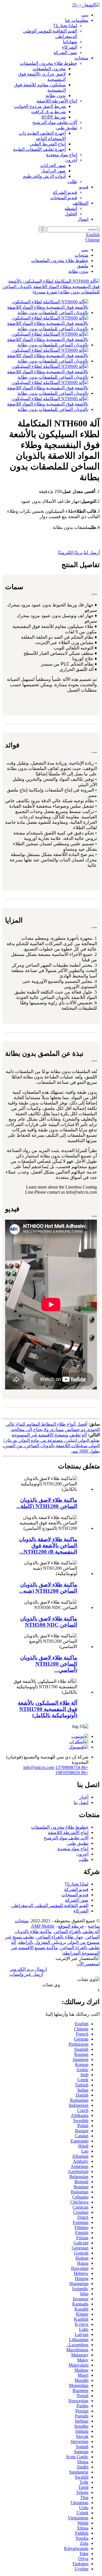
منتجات (81, 57)
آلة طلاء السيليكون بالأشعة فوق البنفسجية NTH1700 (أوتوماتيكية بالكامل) (47, 1709)
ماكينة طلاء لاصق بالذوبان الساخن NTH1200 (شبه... (48, 1588)
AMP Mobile (42, 1926)
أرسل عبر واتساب (26, 1974)
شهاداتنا (70, 41)
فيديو (83, 187)
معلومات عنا (76, 20)
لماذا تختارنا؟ (65, 25)
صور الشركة (65, 52)
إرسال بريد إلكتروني (28, 1969)
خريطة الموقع (71, 1926)
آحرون (71, 160)
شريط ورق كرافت (48, 111)
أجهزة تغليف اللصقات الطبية (39, 149)
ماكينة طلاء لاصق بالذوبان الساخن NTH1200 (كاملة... (46, 1503)
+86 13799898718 (71, 1767)
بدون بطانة (56, 95)
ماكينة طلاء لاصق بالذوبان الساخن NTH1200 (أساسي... (48, 1664)
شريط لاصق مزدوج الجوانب (40, 106)
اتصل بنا (81, 1802)
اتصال (82, 219)
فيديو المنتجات (63, 197)
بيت (84, 14)
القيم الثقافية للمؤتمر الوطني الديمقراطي (49, 1905)
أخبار (83, 1797)
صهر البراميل (53, 170)
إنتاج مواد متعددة (61, 154)
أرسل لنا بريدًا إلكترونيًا (79, 552)
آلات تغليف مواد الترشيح (54, 122)
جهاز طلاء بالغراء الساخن (59, 1936)
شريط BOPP (53, 117)
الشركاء (69, 47)
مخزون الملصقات (49, 68)
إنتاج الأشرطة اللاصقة (57, 100)
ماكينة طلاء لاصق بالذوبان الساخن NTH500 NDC (48, 1622)
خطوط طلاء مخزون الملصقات (48, 63)
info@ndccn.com (38, 1767)
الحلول (71, 213)
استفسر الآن (88, 1963)
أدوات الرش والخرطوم (44, 176)
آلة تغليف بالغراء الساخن (77, 1931)
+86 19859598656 (71, 1772)
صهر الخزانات (53, 165)
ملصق (82, 265)
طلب (72, 181)
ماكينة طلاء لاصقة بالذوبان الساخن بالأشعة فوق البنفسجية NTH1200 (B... (48, 1545)
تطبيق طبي (66, 127)
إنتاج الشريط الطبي (48, 143)
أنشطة (71, 208)
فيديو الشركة (65, 192)
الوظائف (80, 203)
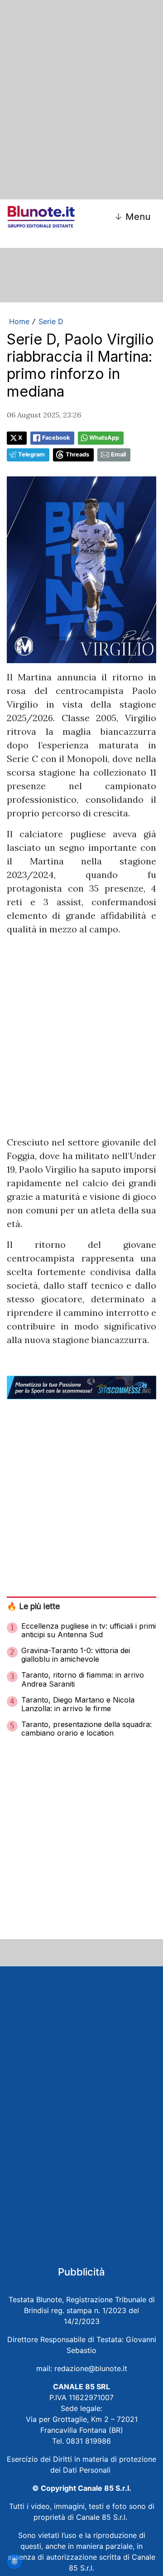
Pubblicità (81, 2272)
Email (118, 454)
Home (19, 321)
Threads (77, 454)
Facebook (56, 437)
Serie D (50, 321)
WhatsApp (104, 437)
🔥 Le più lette (33, 1606)
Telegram (31, 454)
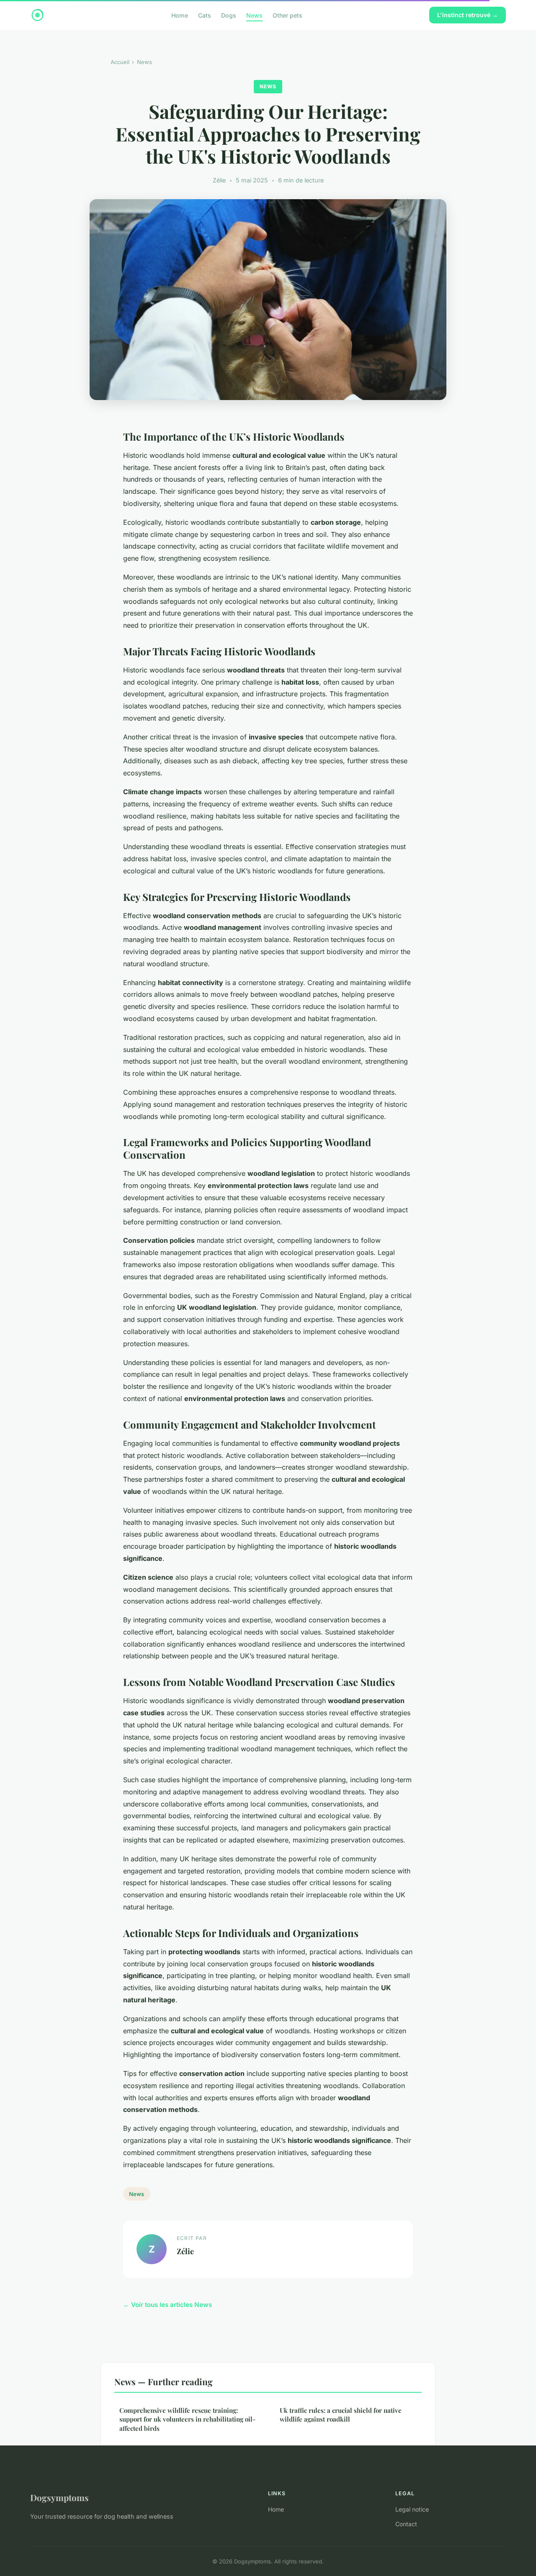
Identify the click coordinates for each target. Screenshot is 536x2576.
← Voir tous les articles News (167, 2305)
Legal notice (412, 2509)
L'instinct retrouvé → (467, 14)
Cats (204, 14)
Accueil (120, 62)
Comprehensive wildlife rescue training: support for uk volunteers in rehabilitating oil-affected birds (187, 2419)
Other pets (287, 14)
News (254, 14)
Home (179, 14)
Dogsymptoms (59, 2497)
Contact (406, 2523)
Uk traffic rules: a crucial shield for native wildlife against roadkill (341, 2414)
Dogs (228, 14)
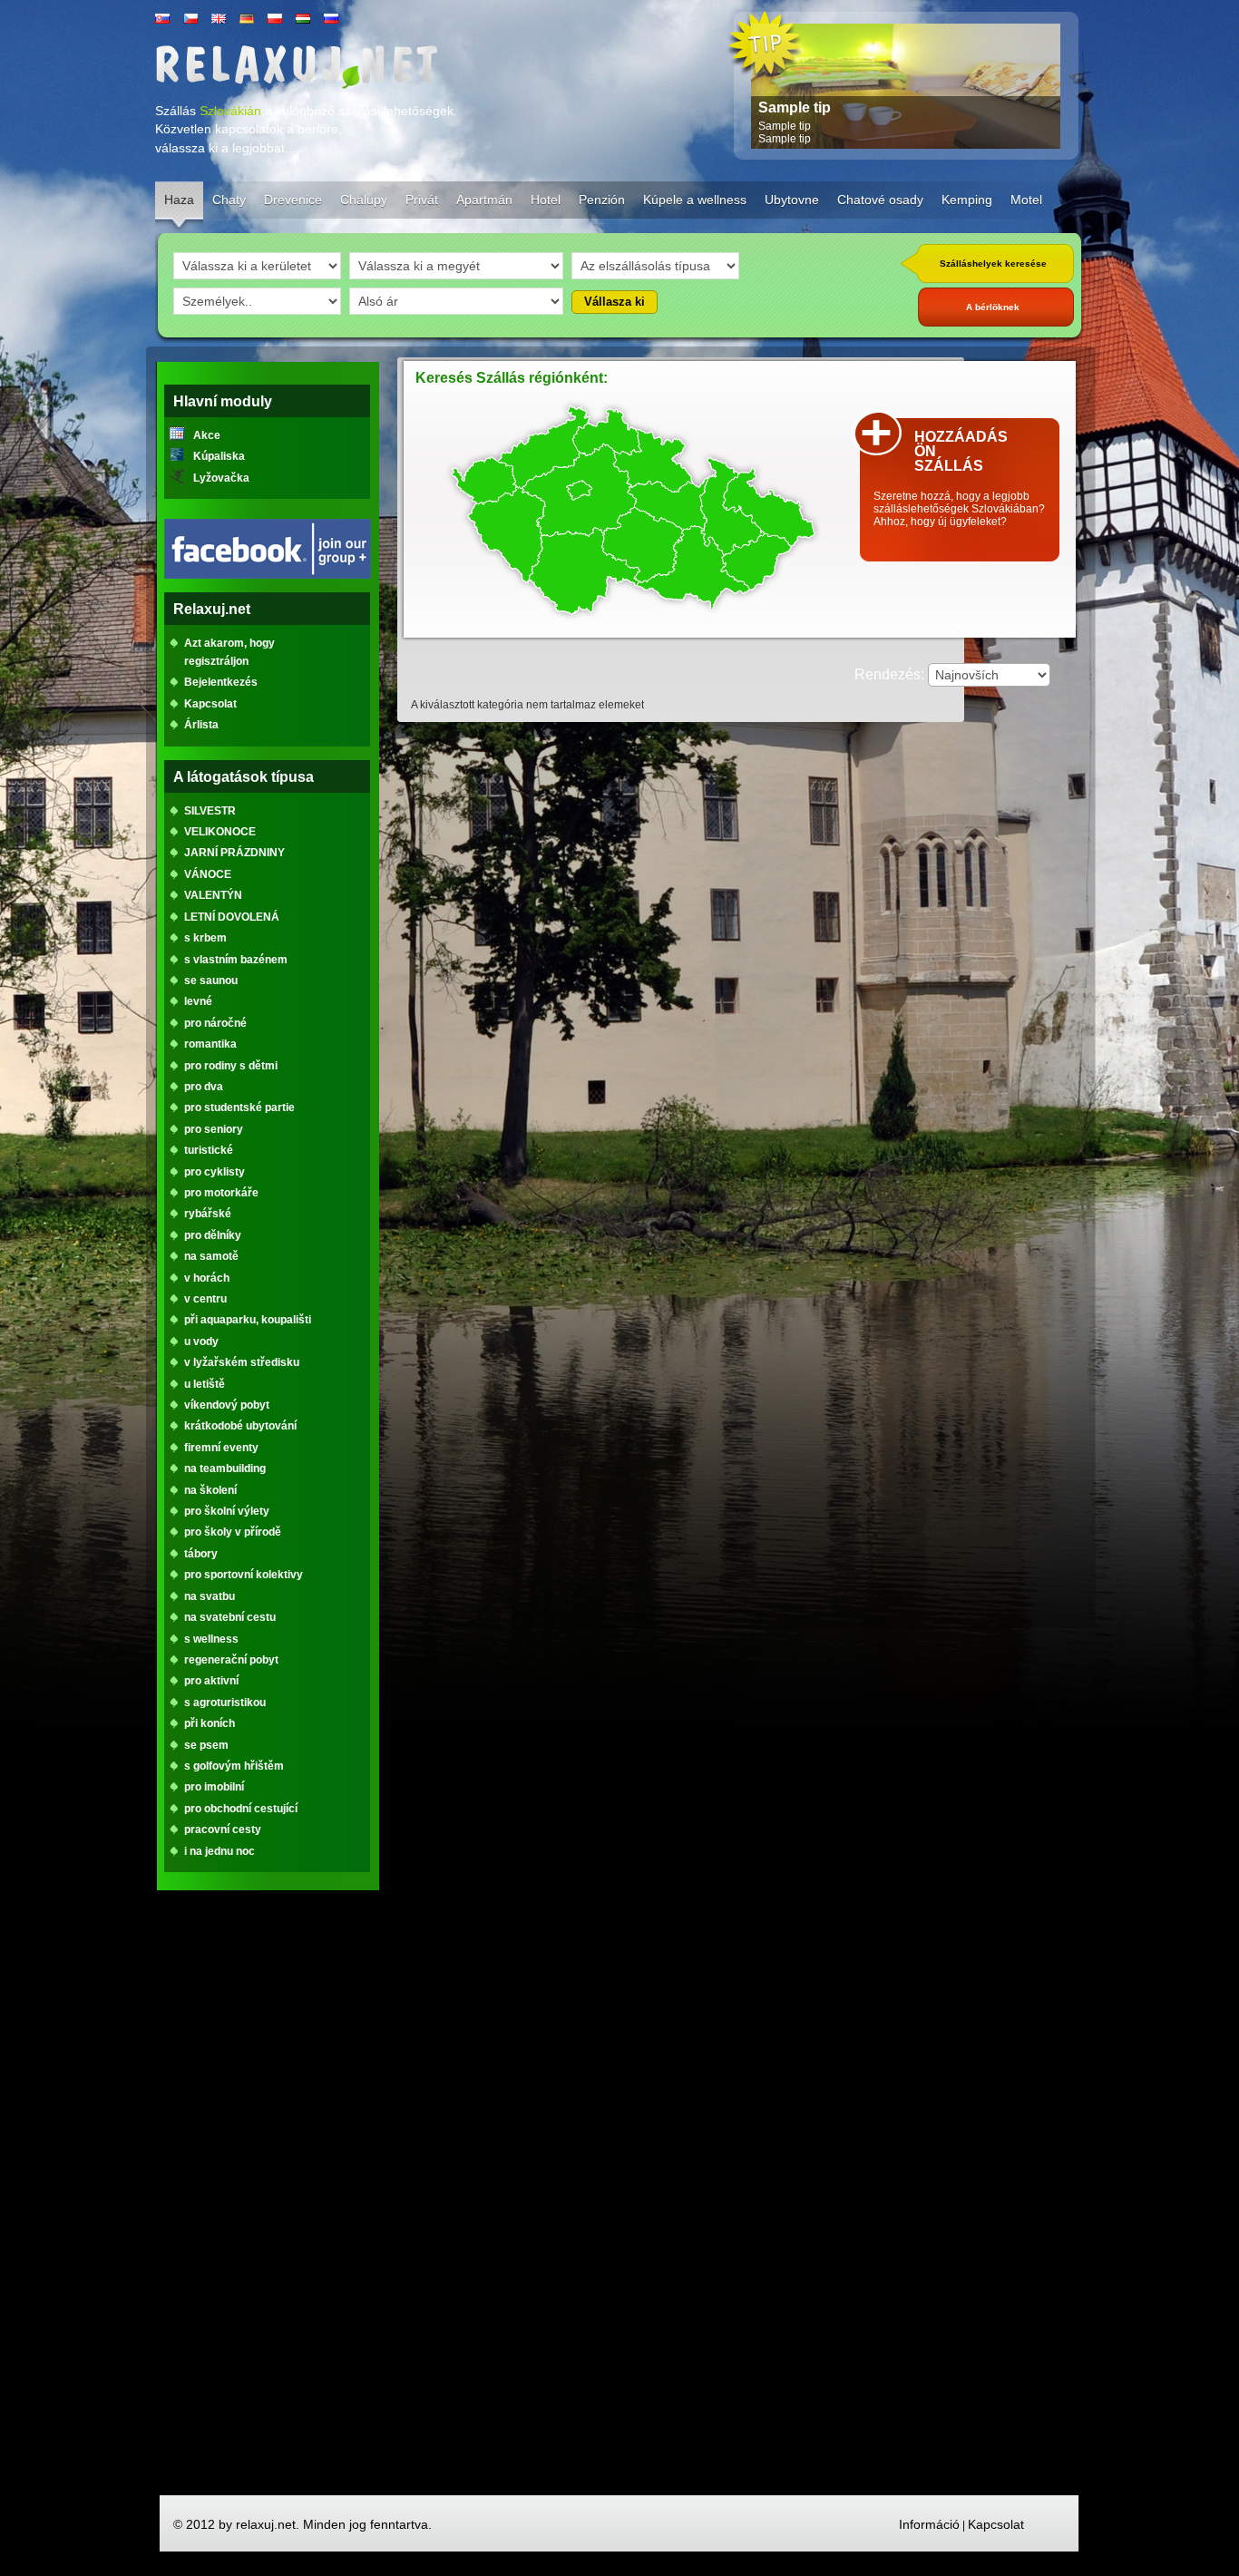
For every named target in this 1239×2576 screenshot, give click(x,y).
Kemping (966, 199)
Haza (179, 199)
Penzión (602, 199)
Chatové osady (880, 199)
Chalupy (363, 199)
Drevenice (293, 199)
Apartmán (484, 199)
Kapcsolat (996, 2524)
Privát (421, 199)
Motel (1026, 199)
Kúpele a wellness (694, 199)
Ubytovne (792, 199)
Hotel (546, 199)
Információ (929, 2524)
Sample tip (794, 107)
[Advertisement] (267, 2200)
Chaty (229, 199)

..........

**Instructions for the task**
Strip out the pictures and quote the remaining data word for word.

**Response for this exercise**
منتجات (81, 57)
آلة طلاء السيليكون بالأشعة فوق البنفسجية NTH1700 (أوتوماتيكية بالكامل) (47, 1709)
ماكينة طلاء لاصق بالذوبان الساخن NTH1200 (شبه... (48, 1588)
AMP Mobile (42, 1926)
أرسل عبر واتساب (26, 1974)
شهاداتنا (70, 41)
فيديو (83, 187)
معلومات عنا (76, 20)
لماذا تختارنا؟ (65, 25)
صور الشركة (65, 52)
إرسال بريد إلكتروني (28, 1969)
خريطة الموقع (71, 1926)
آحرون (71, 160)
شريط ورق كرافت (48, 111)
أجهزة تغليف اللصقات الطبية (39, 149)
ماكينة طلاء لاصق بالذوبان الساخن NTH1200 (كاملة... (46, 1503)
+86 13799898718 (71, 1767)
بدون بطانة (56, 95)
ماكينة طلاء لاصق بالذوبان الساخن NTH1200 (أساسي... (48, 1664)
شريط لاصق مزدوج الجوانب (40, 106)
اتصل بنا (81, 1802)
اتصال (82, 219)
فيديو المنتجات (63, 197)
بيت (84, 14)
القيم الثقافية للمؤتمر الوطني الديمقراطي (49, 1905)
أخبار (83, 1797)
صهر البراميل (53, 170)
إنتاج مواد متعددة (61, 154)
أرسل لنا بريدًا إلكترونيًا (79, 552)
آلات تغليف مواد الترشيح (54, 122)
جهاز طلاء بالغراء الساخن (59, 1936)
شريط BOPP (53, 117)
الشركاء (69, 47)
مخزون الملصقات (49, 68)
إنتاج الأشرطة اللاصقة (57, 100)
ماكينة طلاء لاصق بالذوبان الساخن NTH500 NDC (48, 1622)
خطوط طلاء مخزون الملصقات (48, 63)
info@ndccn.com (38, 1767)
الحلول (71, 213)
استفسر الآن (88, 1963)
أدوات الرش والخرطوم (44, 176)
آلة تغليف بالغراء الساخن (77, 1931)
+86 19859598656 (71, 1772)
صهر الخزانات (53, 165)
ملصق (82, 265)
طلب (72, 181)
ماكينة طلاء لاصقة بالذوبان الساخن بالأشعة فوق البنفسجية NTH1200 (B... (48, 1545)
تطبيق طبي (66, 127)
إنتاج الشريط الطبي (48, 143)
أنشطة (71, 208)
فيديو الشركة (65, 192)
الوظائف (80, 203)
Pubblicità (81, 2272)
Email (118, 454)
Home (19, 321)
Threads (77, 454)
Facebook (56, 437)
Serie D (50, 321)
WhatsApp (104, 437)
🔥 Le più lette (33, 1606)
Telegram (31, 454)
Identify the click coordinates for each target. Screenshot is 536x2576.
← Voir tous les articles News (167, 2305)
Legal notice (412, 2509)
L'instinct retrouvé → (467, 14)
Cats (204, 14)
Accueil (120, 62)
Comprehensive wildlife rescue training: support for uk volunteers in rehabilitating oil-affected birds (187, 2419)
Other pets (287, 14)
News (254, 14)
Home (179, 14)
Dogsymptoms (59, 2497)
Contact (406, 2523)
Uk traffic rules: a crucial shield for native wildlife against roadkill (341, 2414)
Dogs (228, 14)
For every named target in this 1239×2576 screenshot, give click(x,y).
Kemping (966, 199)
Haza (179, 199)
Penzión (602, 199)
Chatové osady (880, 199)
Chalupy (363, 199)
Drevenice (293, 199)
Apartmán (484, 199)
Kapcsolat (996, 2524)
Privát (421, 199)
Motel (1026, 199)
Kúpele a wellness (694, 199)
Ubytovne (792, 199)
Hotel (546, 199)
Információ (929, 2524)
Sample tip (794, 107)
[Advertisement] (267, 2200)
Chaty (229, 199)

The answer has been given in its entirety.